▶ **Fragmento de lectura**:
A mí me hablaba en inglés, pero estallaba de alegría cuando llegaban visitantes italianos y podía conversar en su lengua materna. Escribía en francés, y oraba en árabe. Cada año, ayunaba durante el Ramadán. En resumen, era una persona compleja.
En el Ayat An-Nur, la Sura de la luz, el Corán habla de la luz de Dios que es como «una hornacina en la que hay una lámpara; la lámpara está dentro de un vidrio y el vidrio es como un astro radiante. Se enciende gracias a un árbol bendito, un olivo que no es ni oriental ni occidental, cuyo aceite casi alumbra sin que lo toque el fuego». El padre Paolo me dijo una vez que se preguntaba si esa «luz» fue la luz que los primeros monjes alumbraron en el desierto.
El monasterio de Mar Musa era tanto para musulmanes como para cristianos, y el padre Paolo con frecuencia declaraba que él amaba a Jesús pero también al Islam. En conversaciones privadas, se refería a su relación con el Islam como parecida al matrimonio. Trataba de expresar este amor en los detalles más pequeños, en cosas que en su mayoría pasarían desapercibidas por los demás, pero que hablaban de un intenso deseo por hacer sentir a los musulmanes que el monasterio era su hogar. Dejaba el muro en la capilla en dirección a la Meca libre de imágenes, en caso que los musulmanes desearan orar adentro. Explicaba los frescos de la iglesia en términos coránicos cuando los musulmanes llegaban a visitar la capilla, así que Abraham se volvía el profeta Abraham. Todos nos quitabamos los zapatos cuando entrabamos a la capilla, como en una mesquita. Incluso en la oración de apertura de cada tarde, cuando cantabamos nur ala nur, o «luz sobre luz», una y otra vez, resonaba no solo con el evangelio, donde Jesús es «la luz del mundo», sino con la Sura de la luz del Corán, donde «Allah es la luz de los cielos y la tierra».
Cada año, miles de musulmanes visitaban el monasterio, y desde el patio podíamos mirarlos hasta abajo cuando subían la escalinata desde el fondo del valle. Las familias subían los viernes por la tarde, después de sus comidas en el valle. Los sheikhs subían la escalinata. Los sufis ascendían para realizar sus cantos. Durante los almuerzos, las mesas se llenaban de jóvenes cristianos que platicaban amigablemente con mujeres que usaban pañoletas sobre sus cabezas.

▶ **Tarea A**:
Responde con datos del fragmento:
(i) ¿En qué lengua oraba el padre Paolo?
(ii) ¿Qué muro de la capilla dejaba sin imágenes?
(iii) ¿Qué día y a qué hora subían las familias al monasterio?
▶ **Tarea B**: Convierte en una lista breve el párrafo del fragmento que empieza con «Cada año, miles de musulmanes», sin perder sus datos principales.

▶ **Datos del ejercicio**:
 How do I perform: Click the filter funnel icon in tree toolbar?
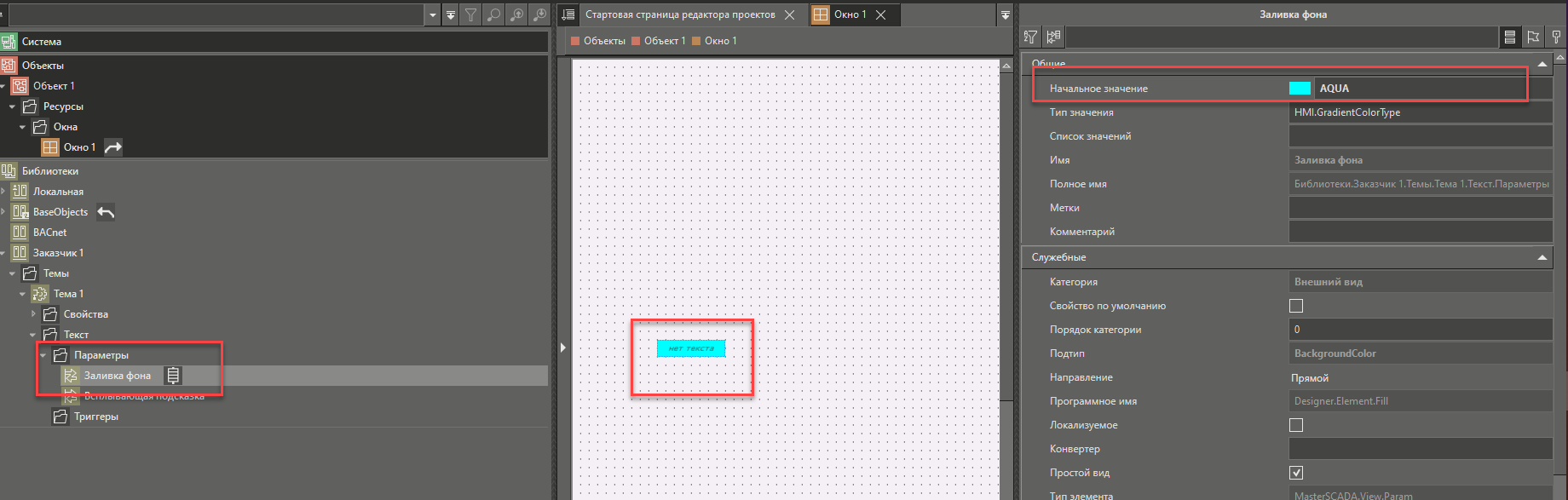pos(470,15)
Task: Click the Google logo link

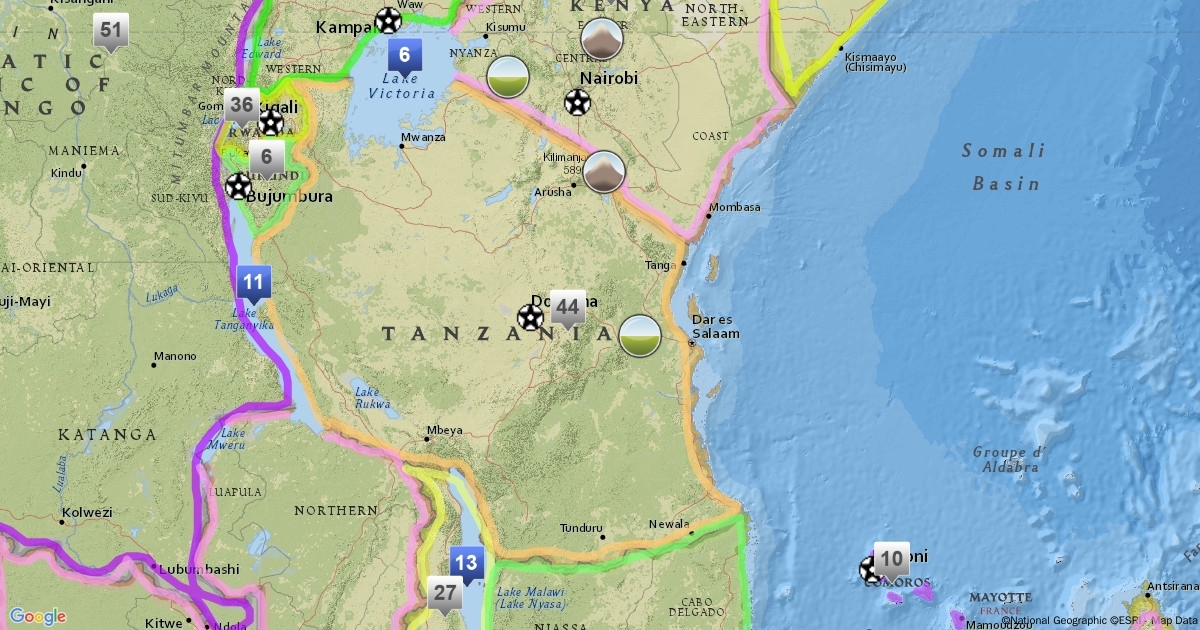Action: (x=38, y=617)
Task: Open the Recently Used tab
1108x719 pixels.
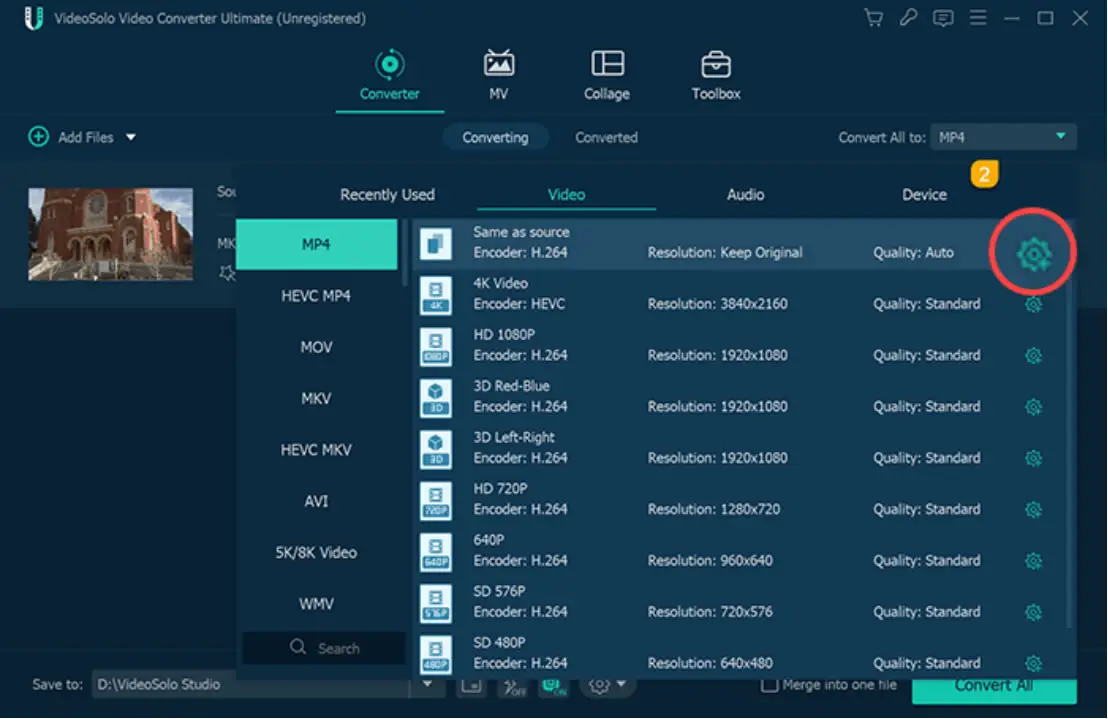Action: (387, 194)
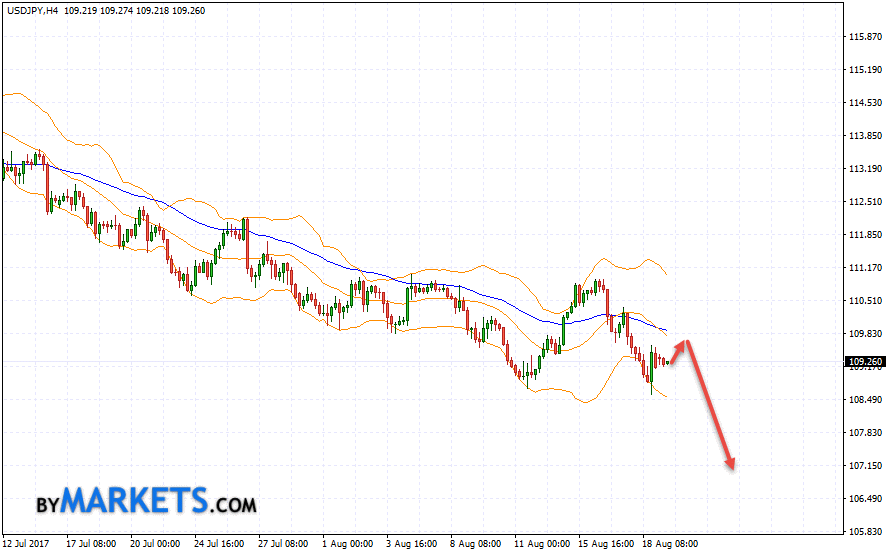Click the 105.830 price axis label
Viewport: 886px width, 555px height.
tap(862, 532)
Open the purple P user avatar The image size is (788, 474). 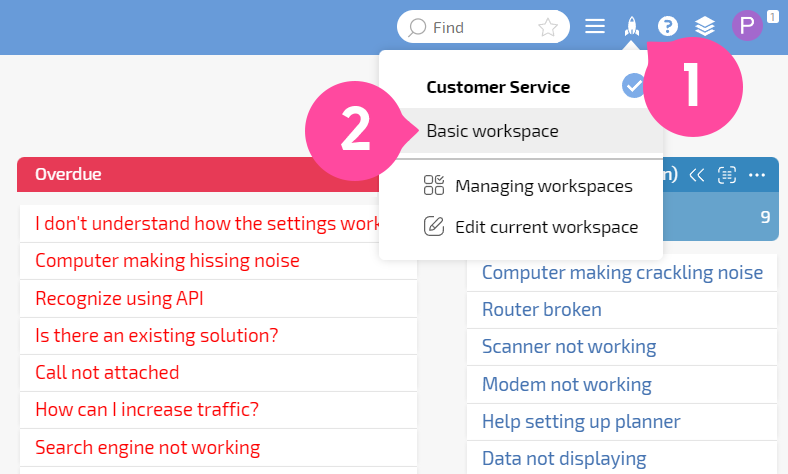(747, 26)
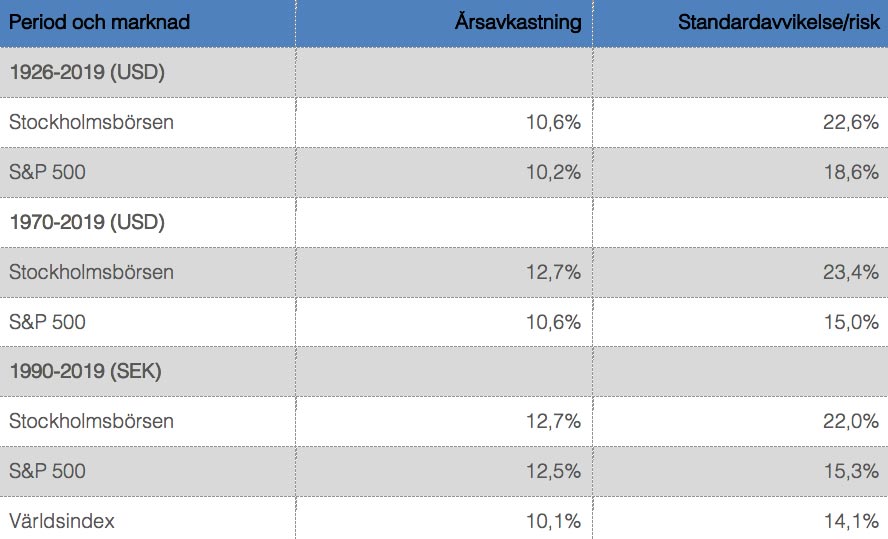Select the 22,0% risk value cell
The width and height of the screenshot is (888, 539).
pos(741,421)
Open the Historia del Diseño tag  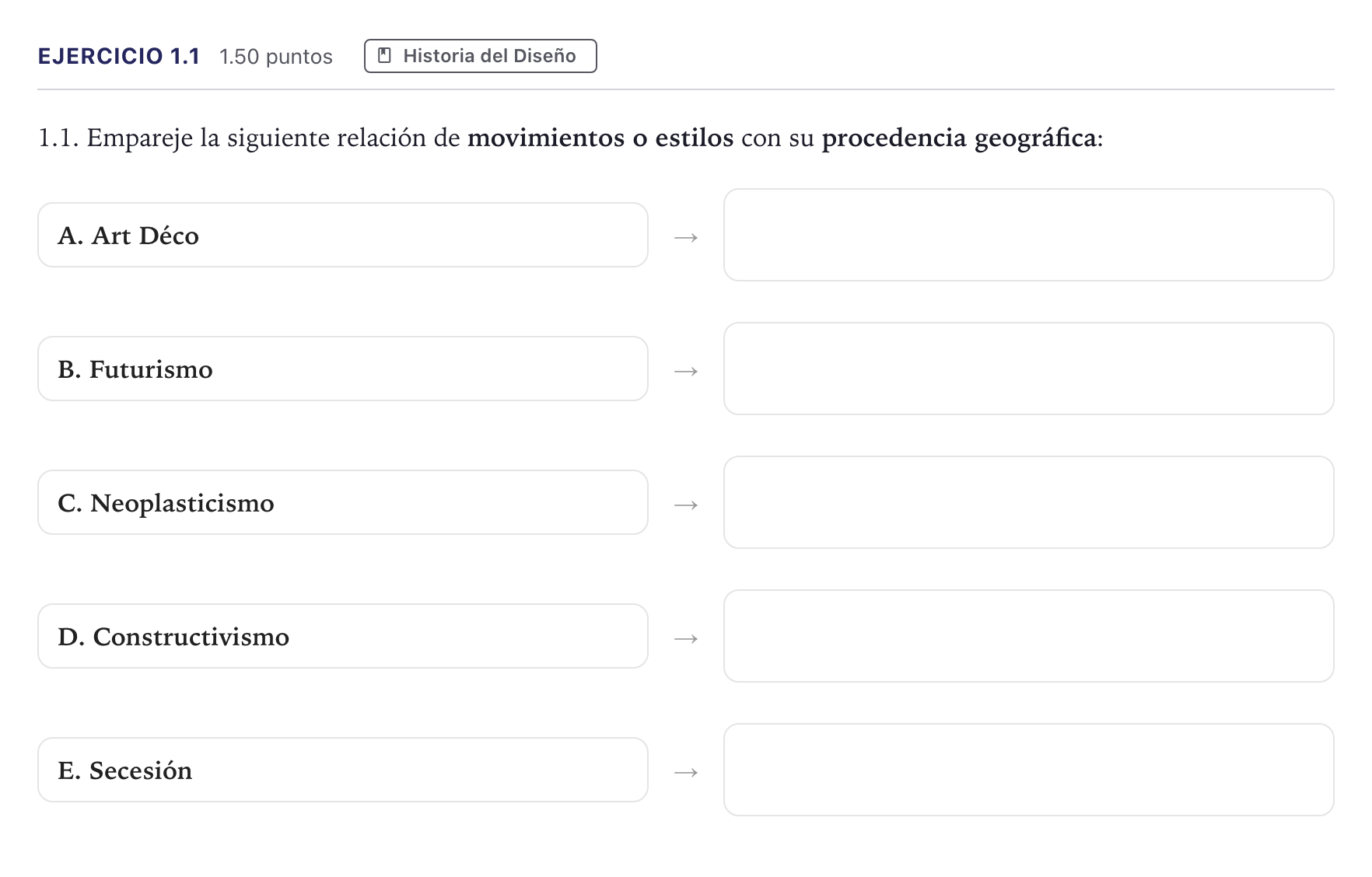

▶ **Tu respuesta A**:
(i) En árabe.
(ii) El muro en dirección a la Meca.
(iii) Los viernes por la tarde, después de sus comidas en el valle.

▶ **Tu respuesta B**:
- Miles de musulmanes visitaban el monasterio cada año y, desde el patio, se les veía subir la escalinata desde el fondo del valle.
- Las familias subían los viernes por la tarde, después de comer en el valle.
- Los sheikhs subían la escalinata.
- Los sufis subían para realizar sus cantos.
- En los almuerzos, jóvenes cristianos conversaban amigablemente con mujeres que llevaban pañoletas en la cabeza.